If a VC has preferred stock, and a startup sells itself or shuts down, the VC may choose to keep the preferred stock and its special terms or convert to common stock.

All else being equal, the VC will choose the option that results in the highest proceeds.

In M&A deals, these VC deal terms affect the advice you give clients because they change the distribution of proceeds.

For example, maybe VC Firm A and VC Firm B each own 25% of a company on paper, but because of these terms, if the company sells for $100 million, VC Firm A could end up with $25 million, while VC Firm B gets $40 million.

Company Ownership Calculations

You normally start this analysis by plotting out what happens in each outside funding round.

The main point here is that the number of common share equivalents after each funding round equals the number before the round, divided by (1 – the new ownership created or granted).

So, if there are 5 million shares before the funding round takes place, and VC investors buy 1/3 of the company, there will be 5 million / (1 – 1/3) = 7.5 million shares after the round takes place.

You use this principle to calculate the share count after each round and each investor’s ownership as the company raises more funding.

Liquidation Preferences

This term means that if a VC investor keeps its preferred stock when a “liquidation event” occurs, it will receive a fixed dollar amount (up to the amount the exit proceeds can cover).

This fixed amount is almost always a multiple of the initial investment, such as 1x, 2x, 3x, etc.

If the exit proceeds cannot pay for all the liquidation preferences, payments will be made in order of seniority (the most recent investors are usually the most senior).

Liquidation preferences protect later-stage VCs from investing in a company at a $100 million valuation, only for the company to sell itself for $80 million, or some price less than $100 million.

If there are only a few investors with simple liquidation preferences and nothing else, the calculations are simple:

Step 1: Calculate each VC Firm’s exit proceeds if they were to convert into common stock.

Step 2: Pay out the greater of these common stock proceeds or each VC’s liquidation preference, up to the total remaining proceeds available.

Step 3: Everything left after these VC payouts goes to the common shareholders (the Founders, management, employees, etc.).

Participating Preferred Stock and Participation Caps

This term allows the VC to “double dip” by earning its liquidation preference and “participating” by getting a percentage of the common shareholder proceeds (if it keeps its preferred stock).

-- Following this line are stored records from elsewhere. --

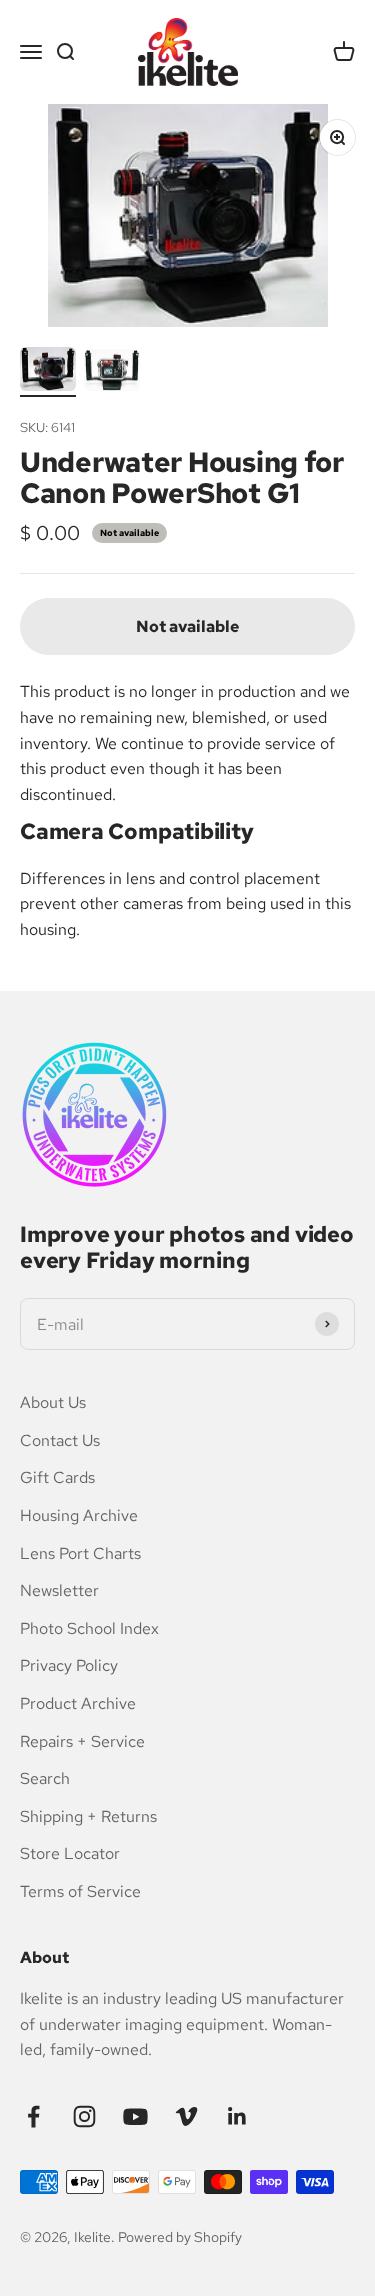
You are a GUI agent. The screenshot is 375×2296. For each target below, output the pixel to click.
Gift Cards (57, 1477)
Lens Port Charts (80, 1553)
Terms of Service (80, 1891)
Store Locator (70, 1853)
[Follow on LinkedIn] (237, 2116)
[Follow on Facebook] (33, 2116)
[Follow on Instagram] (84, 2116)
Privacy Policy (69, 1665)
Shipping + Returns (88, 1816)
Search (45, 1778)
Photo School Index (89, 1628)
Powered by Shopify (180, 2237)
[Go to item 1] (48, 372)
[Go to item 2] (112, 373)
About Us (53, 1402)
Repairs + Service (82, 1741)
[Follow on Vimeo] (186, 2116)
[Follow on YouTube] (135, 2116)
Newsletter (59, 1590)
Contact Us (60, 1440)
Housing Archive (79, 1515)
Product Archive (78, 1703)
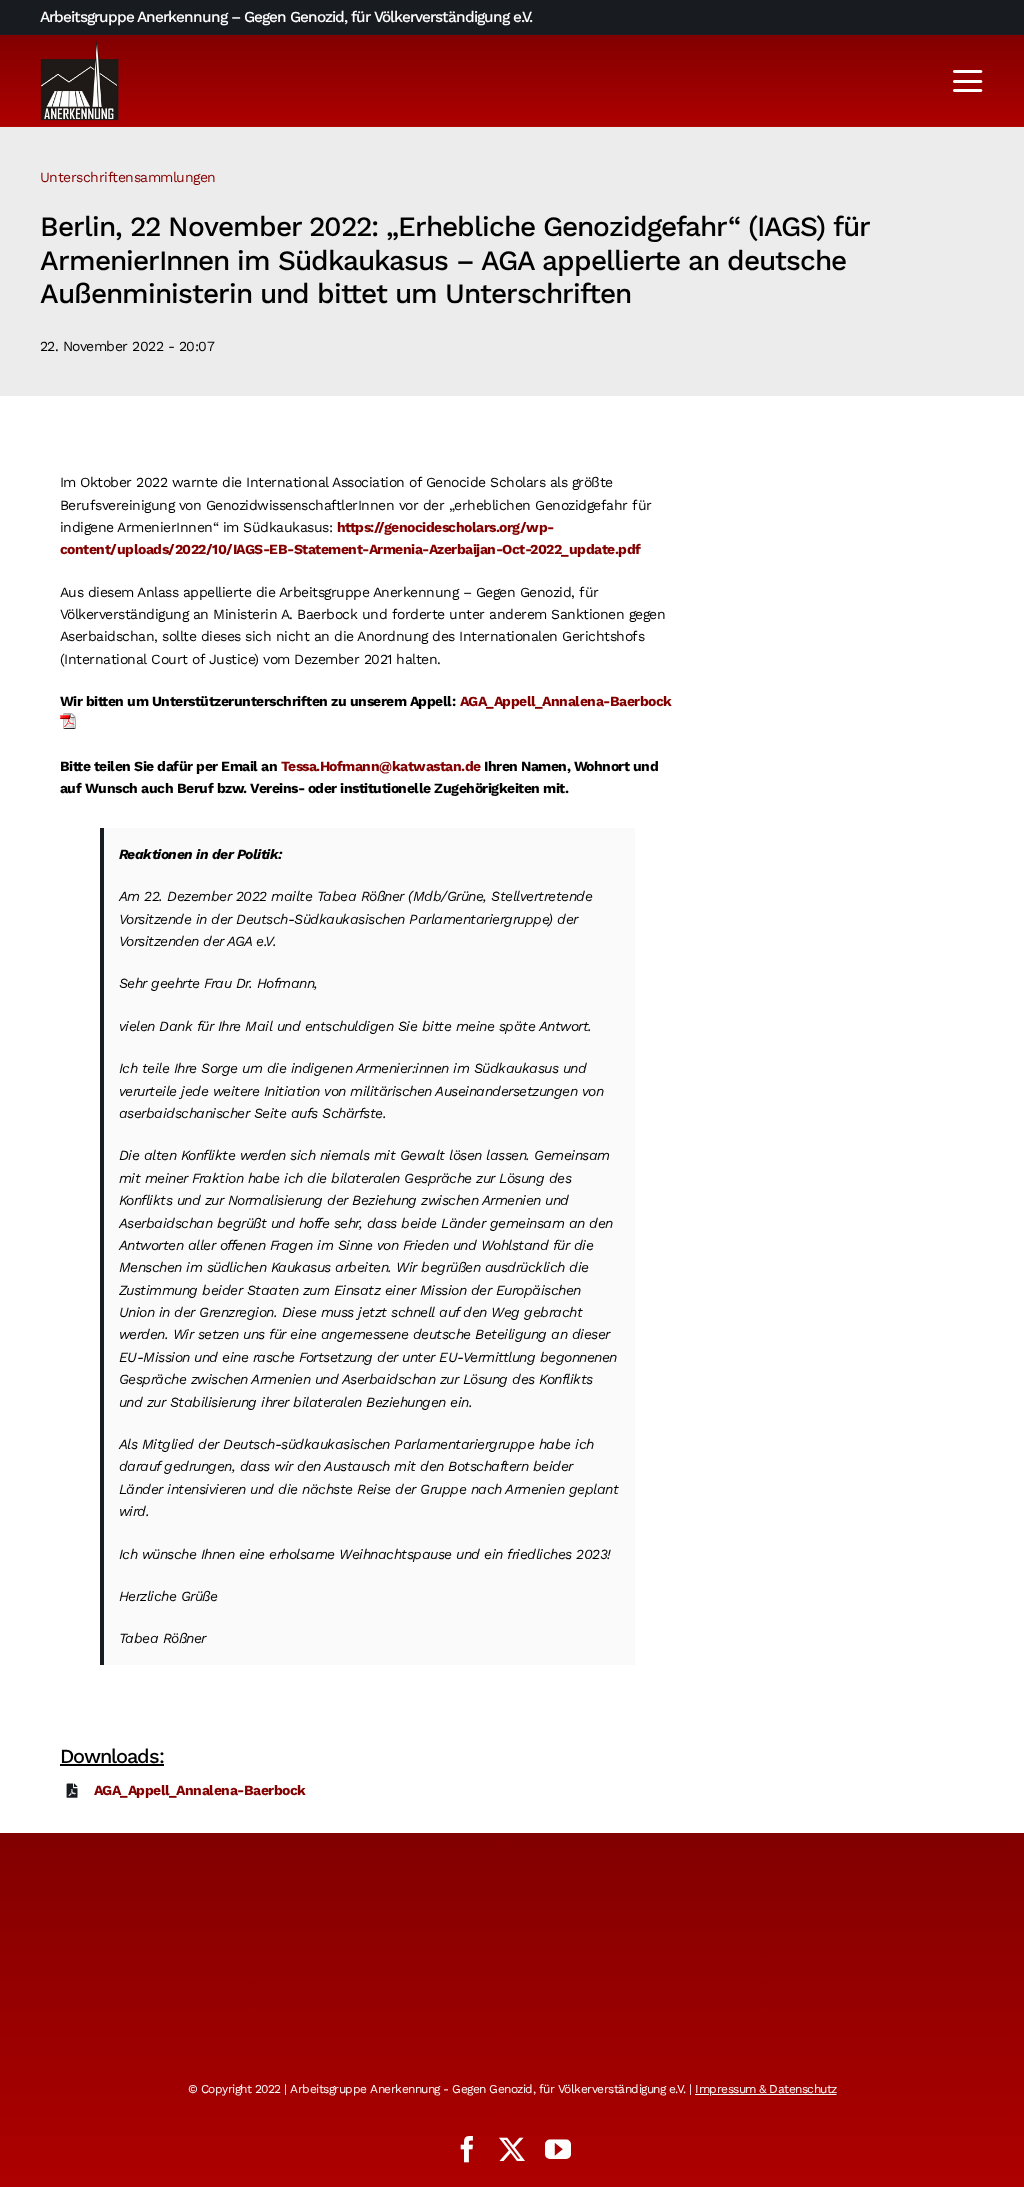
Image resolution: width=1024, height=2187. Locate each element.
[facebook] (467, 2149)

It heavily skews the exit proceeds in favor of the VCs, so if this term exists, there is usually a participation cap, such as 2x or 3x, that limits the VC’s total proceeds to a multiple of their liquidation preference.

The decision-making process here can be complicated because each investor group’s actions will affect the best decisions for the other groups, so you normally model out all the possibilities to determine the optimal decision set.

Step 1: Calculate each VC Firm’s exit proceeds if they convert to common stock, and fill in the participation cap and other terms.

Step 2: Calculate and deduct all the liquidation preferences from the exit proceeds based on the conversion decisions (e.g., only deduct these if the investor keeps its preferred shares).

Step 3: Calculate and deduct the Participating Preferred Proceeds based on the conversion decisions and participation caps.

Step 4: Recalculate the common shares and ownership after these distributions based on which investors have converted into common shares or kept their preferred shares.

Step 5: Distribute the remaining proceeds to the common equity investors based on their ownership percentages.

If some VCs have converted into common shares, they count as “common equity investors” in this last step.